Create a Dry Outdoor Living Space
It’s always a good idea to have a few extra tarps in your camping kit. Not only can a tarp serve as an emergency ground cloth for your tent or as a waterproof equipment cover for items like bikes, backpacks or firewood, but they can also be rigged up to create a waterproof shelter for cooking, eating, and hanging out. Even if it’s not raining, tarp shelters can block the wind, provide some shelter from the sun, as well as cozy up your campsite a bit.
Tarp shelters can be challenging to set up for the first time, so it’s not a bad idea to practice in your yard before heading out on your camping trip. All you need is a tarp, a few trees and some paracord or bungees. If there aren’t any trees where you’ll be camping, you’ll need tarp poles or you can position two vehicles and secure the tarp between them. You can set up a tarp shelter anywhere with the right gear and a bit of practice.
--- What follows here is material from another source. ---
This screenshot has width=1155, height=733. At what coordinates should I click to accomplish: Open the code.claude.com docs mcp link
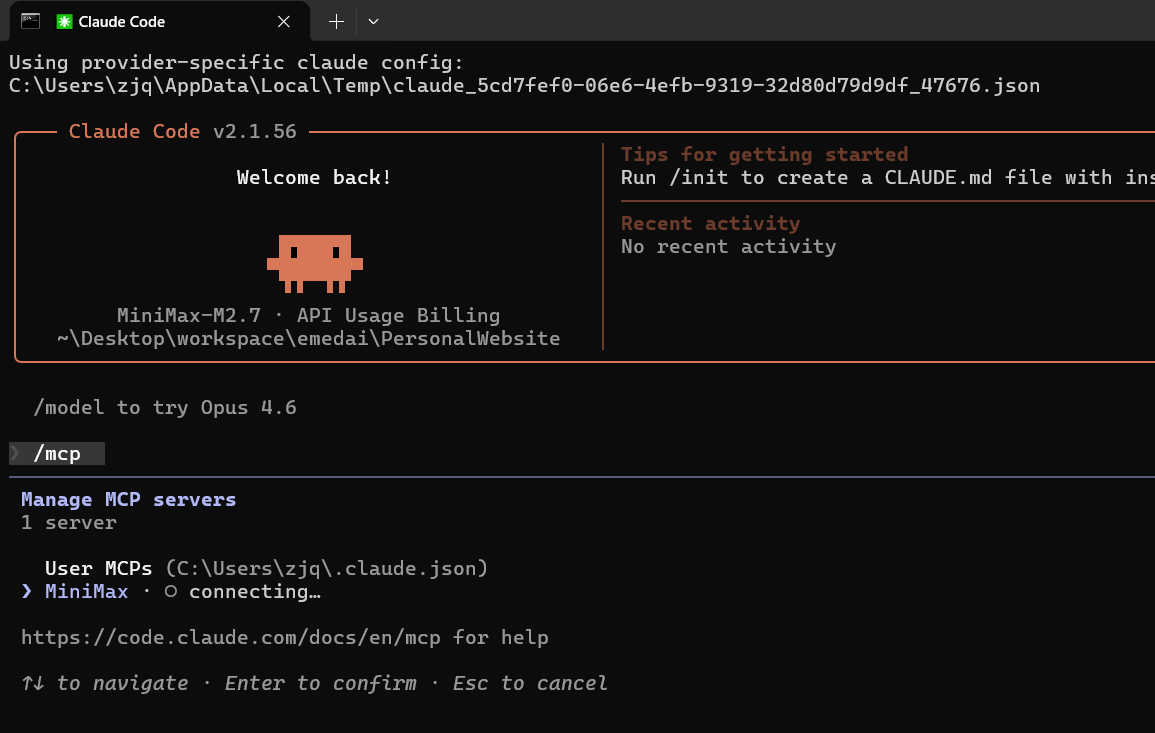[x=231, y=637]
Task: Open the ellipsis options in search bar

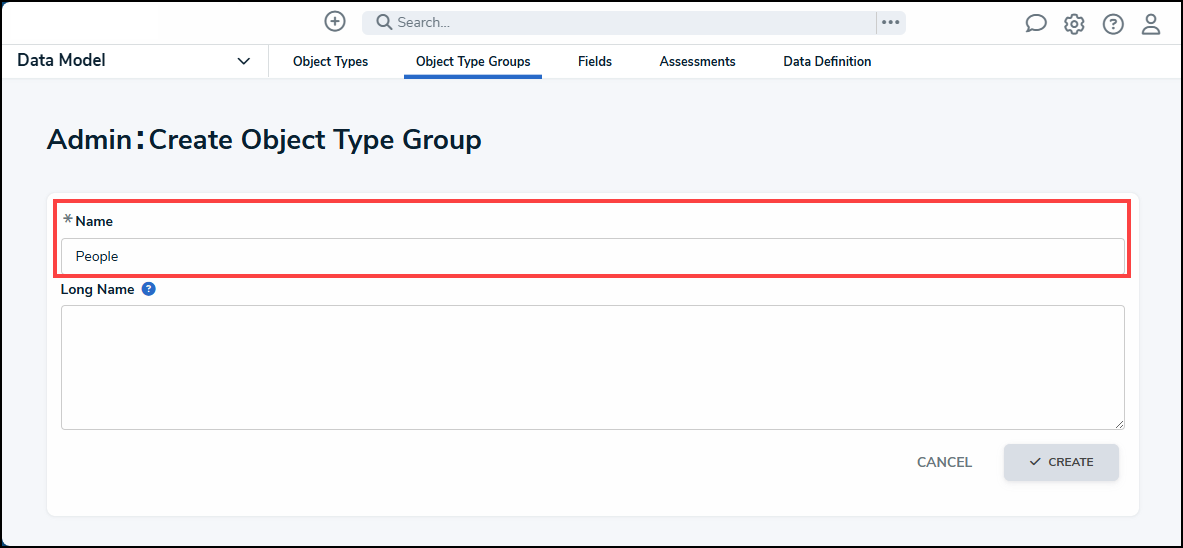Action: tap(890, 23)
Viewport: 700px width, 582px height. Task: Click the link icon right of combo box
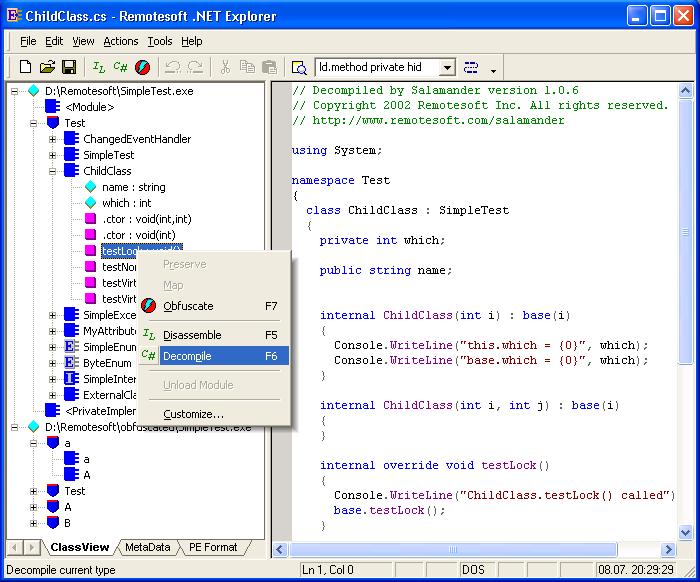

Use Garbage Bags and Ziplocs to Your Advantage
Large garbage bags and Ziploc-style bags are life-savers when it comes to camping in the rain. Large garbage bags make great makeshift ponchos and they can be used to store wet gear such as drenched shoes and clothing. They can also be used to keep camp chairs, firewood and other camping gear dry.
Ziplocs are great for keeping smaller items dry such as cell phones, matches, food and other items that shouldn’t get wet. If you’re traveling to a particularly rainy location, you may want to invest in a few river-trip style dry bags. Dry bags have a secure roll-top closure and are totally waterproof (no condensation) and extremely durable. They’re a great option for keeping camera equipment and other valuables dry in rainy conditions.
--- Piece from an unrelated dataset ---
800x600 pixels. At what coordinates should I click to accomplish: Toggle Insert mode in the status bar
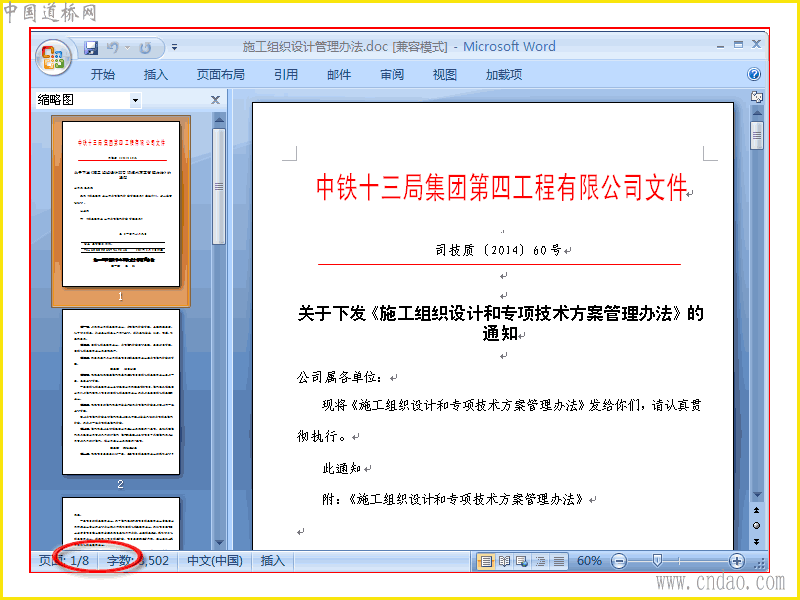pos(272,561)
Read More: 8 Tips and Tricks on Camping for Beginner
Wear the Right Clothing for Wet Weather
There’s no quicker way to turn a pleasant camping trip into a total disaster than by getting your clothing soaked all the way through. Always have a rain jacket and rain pants handy and opt for clothing made from wool, nylon, or other synthetic materials. Avoid cotton clothes when it’s raining. Cotton absorbs water and is slow to dry. Plus, cotton also loses its insulation ability when wet and can make you cold very quickly.
Resist the urge to throw all your wet clothes in a pile in your tent. Set up a clothesline under your tarp shelter to dry them overnight and provide ventilation even if it is still raining. Whatever you do, don’t go to bed with wet clothing. Always put on dry base layers and socks before bed to avoid moisture accumulating in your sleeping bag, which makes it difficult to stay warm.
Read More: What To Wear When Going Hiking
Pack Foods That Don’t Require a Ton of Cooking
While cooking a meal over a campfire can be fun, it can definitely be a challenge in the rain. You don’t want to end up at the campsite with food that can only be cooked over a fire. Especially when it’s raining and you can’t get a fire started.
Opt for meals that don’t need cooking, like for example pre-made pasta salads, sandwiches or meals that can be cooked on a propane camp stove. A portion of your camp food should always be ready to eat in case you can’t build a fire or you can’t get your camp stove to work.
Learn to Enjoy the Rain
Storms can be beautiful and the pitter-patter of rain hitting the tent can be incredibly relaxing. Once your shelter is up, take the time to just relax and enjoy a book or board game. If anyone in your group plays an instrument, this is the perfect time for a sing-along. If it’s not raining too hard, you can still make a campfire, head out to fish and even canoe or kayak. Just make sure you have dry clothes waiting for you back at camp.